- Required work
For the entries below, print exactly the lines between the line holding "Task: Click the Riyadh" and the line holding "The image size is (1548, 530).", inclusive, and nothing else.

- Stored records
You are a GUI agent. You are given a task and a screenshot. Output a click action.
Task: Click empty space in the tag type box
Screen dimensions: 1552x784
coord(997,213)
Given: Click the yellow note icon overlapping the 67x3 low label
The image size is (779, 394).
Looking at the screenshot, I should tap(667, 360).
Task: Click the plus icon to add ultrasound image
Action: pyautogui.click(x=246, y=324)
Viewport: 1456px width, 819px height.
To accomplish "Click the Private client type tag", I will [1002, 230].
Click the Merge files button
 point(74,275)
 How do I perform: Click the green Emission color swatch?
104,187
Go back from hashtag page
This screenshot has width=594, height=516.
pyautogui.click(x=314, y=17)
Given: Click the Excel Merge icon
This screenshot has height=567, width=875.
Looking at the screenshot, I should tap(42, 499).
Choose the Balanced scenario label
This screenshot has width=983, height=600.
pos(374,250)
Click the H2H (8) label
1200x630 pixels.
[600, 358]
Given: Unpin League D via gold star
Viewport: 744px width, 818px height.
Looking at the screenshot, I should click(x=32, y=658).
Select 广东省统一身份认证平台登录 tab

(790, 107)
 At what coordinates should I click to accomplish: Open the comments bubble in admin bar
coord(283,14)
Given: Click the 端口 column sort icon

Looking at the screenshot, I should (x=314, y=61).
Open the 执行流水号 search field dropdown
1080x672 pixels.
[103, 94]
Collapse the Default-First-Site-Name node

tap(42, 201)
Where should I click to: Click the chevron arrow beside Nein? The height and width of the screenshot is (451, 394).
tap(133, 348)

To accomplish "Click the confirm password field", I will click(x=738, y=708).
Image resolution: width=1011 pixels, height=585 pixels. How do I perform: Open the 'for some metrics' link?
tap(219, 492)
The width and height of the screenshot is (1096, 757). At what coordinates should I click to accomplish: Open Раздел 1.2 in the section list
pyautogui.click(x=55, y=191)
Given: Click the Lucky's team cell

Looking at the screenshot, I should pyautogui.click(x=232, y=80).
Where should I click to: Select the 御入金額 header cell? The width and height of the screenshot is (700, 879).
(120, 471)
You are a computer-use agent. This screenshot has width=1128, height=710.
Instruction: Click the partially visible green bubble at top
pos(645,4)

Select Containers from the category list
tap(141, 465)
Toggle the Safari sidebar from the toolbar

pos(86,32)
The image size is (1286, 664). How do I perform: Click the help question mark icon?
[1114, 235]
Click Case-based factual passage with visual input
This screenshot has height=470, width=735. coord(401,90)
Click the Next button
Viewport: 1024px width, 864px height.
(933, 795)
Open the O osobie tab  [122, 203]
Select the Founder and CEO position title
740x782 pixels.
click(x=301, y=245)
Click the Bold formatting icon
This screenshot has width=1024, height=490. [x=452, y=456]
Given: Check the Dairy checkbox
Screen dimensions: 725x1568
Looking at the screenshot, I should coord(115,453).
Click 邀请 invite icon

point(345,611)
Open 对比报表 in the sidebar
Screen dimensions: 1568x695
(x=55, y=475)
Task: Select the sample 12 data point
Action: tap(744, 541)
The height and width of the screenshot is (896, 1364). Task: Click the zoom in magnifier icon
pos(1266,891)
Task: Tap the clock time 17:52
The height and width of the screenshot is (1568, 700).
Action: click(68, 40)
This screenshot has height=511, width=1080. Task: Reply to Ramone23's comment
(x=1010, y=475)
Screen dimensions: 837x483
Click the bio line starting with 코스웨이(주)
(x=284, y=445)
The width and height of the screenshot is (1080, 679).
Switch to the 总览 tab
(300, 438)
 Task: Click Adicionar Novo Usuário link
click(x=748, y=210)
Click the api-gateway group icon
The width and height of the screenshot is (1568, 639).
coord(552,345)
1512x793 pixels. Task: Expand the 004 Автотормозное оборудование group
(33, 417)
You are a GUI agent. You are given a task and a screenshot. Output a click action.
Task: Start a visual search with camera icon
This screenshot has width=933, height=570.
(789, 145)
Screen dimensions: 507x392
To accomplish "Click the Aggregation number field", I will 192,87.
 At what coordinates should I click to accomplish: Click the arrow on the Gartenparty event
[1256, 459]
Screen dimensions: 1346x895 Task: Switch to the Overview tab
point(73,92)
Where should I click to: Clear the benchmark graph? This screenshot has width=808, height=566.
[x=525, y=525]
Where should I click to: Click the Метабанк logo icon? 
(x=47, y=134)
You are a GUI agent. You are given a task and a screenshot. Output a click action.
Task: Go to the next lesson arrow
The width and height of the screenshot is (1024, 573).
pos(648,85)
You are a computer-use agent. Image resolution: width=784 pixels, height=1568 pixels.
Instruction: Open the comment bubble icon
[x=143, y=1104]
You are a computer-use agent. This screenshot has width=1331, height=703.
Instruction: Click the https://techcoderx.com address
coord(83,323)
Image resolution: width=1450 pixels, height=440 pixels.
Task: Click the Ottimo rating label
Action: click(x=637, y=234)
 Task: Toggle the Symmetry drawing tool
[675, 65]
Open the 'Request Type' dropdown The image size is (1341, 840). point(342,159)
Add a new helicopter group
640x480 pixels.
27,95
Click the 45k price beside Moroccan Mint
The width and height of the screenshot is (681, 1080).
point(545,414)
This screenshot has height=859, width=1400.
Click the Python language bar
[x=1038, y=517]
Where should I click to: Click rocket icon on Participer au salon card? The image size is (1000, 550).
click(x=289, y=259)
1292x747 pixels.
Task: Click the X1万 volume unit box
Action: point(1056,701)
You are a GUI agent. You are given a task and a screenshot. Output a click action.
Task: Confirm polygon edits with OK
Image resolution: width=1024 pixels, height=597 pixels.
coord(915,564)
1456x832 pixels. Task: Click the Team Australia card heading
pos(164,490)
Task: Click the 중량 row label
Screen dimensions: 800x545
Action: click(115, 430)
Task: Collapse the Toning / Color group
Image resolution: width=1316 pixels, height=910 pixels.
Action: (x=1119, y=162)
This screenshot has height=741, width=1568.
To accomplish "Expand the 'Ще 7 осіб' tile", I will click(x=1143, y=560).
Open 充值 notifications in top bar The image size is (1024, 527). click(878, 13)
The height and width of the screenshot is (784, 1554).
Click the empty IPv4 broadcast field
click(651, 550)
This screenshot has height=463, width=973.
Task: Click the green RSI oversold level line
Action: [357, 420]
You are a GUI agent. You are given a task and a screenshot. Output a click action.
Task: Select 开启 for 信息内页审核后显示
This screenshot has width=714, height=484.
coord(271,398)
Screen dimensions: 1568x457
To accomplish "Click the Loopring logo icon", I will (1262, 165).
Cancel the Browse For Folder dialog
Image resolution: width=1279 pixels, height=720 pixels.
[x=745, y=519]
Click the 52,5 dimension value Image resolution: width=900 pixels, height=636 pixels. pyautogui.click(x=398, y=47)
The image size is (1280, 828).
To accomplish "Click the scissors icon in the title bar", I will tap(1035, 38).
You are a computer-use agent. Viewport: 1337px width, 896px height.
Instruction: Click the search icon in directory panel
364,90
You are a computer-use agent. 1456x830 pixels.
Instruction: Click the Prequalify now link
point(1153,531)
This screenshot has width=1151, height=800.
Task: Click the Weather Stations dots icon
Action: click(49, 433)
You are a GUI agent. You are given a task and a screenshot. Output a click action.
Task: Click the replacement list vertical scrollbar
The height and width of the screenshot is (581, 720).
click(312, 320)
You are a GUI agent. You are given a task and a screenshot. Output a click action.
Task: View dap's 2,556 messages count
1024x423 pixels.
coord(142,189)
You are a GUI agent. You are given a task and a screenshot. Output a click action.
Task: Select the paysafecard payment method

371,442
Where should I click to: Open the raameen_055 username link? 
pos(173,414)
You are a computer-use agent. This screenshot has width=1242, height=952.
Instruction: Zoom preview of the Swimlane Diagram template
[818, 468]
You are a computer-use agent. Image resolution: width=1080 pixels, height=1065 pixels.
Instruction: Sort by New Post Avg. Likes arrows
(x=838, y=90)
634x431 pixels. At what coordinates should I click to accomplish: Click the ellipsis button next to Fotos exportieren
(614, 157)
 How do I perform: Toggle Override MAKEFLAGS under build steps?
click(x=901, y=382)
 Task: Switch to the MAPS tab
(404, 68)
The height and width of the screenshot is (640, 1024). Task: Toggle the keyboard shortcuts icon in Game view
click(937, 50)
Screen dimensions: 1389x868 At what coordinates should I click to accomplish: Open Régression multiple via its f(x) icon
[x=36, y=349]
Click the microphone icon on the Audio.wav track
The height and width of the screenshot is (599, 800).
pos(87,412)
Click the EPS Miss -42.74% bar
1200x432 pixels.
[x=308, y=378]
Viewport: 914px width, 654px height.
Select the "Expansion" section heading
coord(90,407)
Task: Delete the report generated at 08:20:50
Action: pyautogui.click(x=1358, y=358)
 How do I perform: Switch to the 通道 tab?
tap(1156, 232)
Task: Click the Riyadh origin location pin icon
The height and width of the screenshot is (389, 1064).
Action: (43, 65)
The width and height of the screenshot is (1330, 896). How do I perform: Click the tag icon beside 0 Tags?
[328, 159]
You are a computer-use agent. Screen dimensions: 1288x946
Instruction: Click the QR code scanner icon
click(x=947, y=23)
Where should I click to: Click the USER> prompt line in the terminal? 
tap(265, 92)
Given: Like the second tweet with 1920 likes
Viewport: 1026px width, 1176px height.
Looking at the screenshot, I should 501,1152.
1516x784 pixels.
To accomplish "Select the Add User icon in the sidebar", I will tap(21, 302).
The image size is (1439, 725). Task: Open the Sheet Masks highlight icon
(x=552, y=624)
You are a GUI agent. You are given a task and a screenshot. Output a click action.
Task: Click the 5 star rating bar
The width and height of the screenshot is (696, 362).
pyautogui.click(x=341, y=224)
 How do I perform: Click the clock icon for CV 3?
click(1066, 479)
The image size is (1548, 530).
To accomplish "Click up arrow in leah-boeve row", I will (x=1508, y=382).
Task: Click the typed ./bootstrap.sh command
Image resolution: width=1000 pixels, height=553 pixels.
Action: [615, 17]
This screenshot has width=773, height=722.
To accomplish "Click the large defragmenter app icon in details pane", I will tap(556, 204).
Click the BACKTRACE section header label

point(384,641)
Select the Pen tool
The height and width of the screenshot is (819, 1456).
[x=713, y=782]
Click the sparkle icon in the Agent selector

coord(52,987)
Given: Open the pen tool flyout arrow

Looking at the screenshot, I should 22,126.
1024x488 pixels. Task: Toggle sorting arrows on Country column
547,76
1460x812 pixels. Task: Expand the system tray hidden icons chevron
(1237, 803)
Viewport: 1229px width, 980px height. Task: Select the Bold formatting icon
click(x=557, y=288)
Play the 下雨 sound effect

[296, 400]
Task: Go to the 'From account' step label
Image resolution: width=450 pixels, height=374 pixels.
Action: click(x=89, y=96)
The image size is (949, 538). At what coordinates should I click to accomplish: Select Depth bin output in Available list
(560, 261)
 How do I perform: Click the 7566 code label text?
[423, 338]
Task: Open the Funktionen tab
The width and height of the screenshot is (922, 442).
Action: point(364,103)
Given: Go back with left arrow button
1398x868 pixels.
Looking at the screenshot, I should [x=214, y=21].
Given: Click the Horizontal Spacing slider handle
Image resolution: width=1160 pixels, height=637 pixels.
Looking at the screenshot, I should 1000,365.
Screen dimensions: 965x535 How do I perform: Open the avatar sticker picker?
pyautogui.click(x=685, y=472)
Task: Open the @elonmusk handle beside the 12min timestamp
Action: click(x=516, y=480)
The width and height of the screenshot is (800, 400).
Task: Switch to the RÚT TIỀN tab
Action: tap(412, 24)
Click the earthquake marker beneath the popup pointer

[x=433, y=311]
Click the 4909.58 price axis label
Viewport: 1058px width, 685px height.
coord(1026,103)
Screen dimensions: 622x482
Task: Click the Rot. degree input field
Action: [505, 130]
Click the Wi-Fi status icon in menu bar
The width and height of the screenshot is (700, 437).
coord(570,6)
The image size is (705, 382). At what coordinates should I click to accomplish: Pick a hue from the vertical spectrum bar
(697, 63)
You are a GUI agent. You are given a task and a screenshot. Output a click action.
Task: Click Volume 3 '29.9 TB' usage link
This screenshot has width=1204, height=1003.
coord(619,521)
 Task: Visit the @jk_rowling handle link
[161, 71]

- Exercise response
Task: Click the Riyadh origin location pin icon
The height and width of the screenshot is (389, 1064).
Action: (43, 65)
The width and height of the screenshot is (1330, 896). How do I perform: Click the tag icon beside 0 Tags?
[328, 159]
You are a computer-use agent. Screen dimensions: 1288x946
Instruction: Click the QR code scanner icon
click(x=947, y=23)
Where should I click to: Click the USER> prompt line in the terminal? 
tap(265, 92)
Given: Like the second tweet with 1920 likes
Viewport: 1026px width, 1176px height.
Looking at the screenshot, I should 501,1152.
1516x784 pixels.
To accomplish "Select the Add User icon in the sidebar", I will tap(21, 302).
The image size is (1439, 725). Task: Open the Sheet Masks highlight icon
(x=552, y=624)
You are a GUI agent. You are given a task and a screenshot. Output a click action.
Task: Click the 5 star rating bar
The width and height of the screenshot is (696, 362).
pyautogui.click(x=341, y=224)
 How do I perform: Click the clock icon for CV 3?
click(1066, 479)
The image size is (1548, 530).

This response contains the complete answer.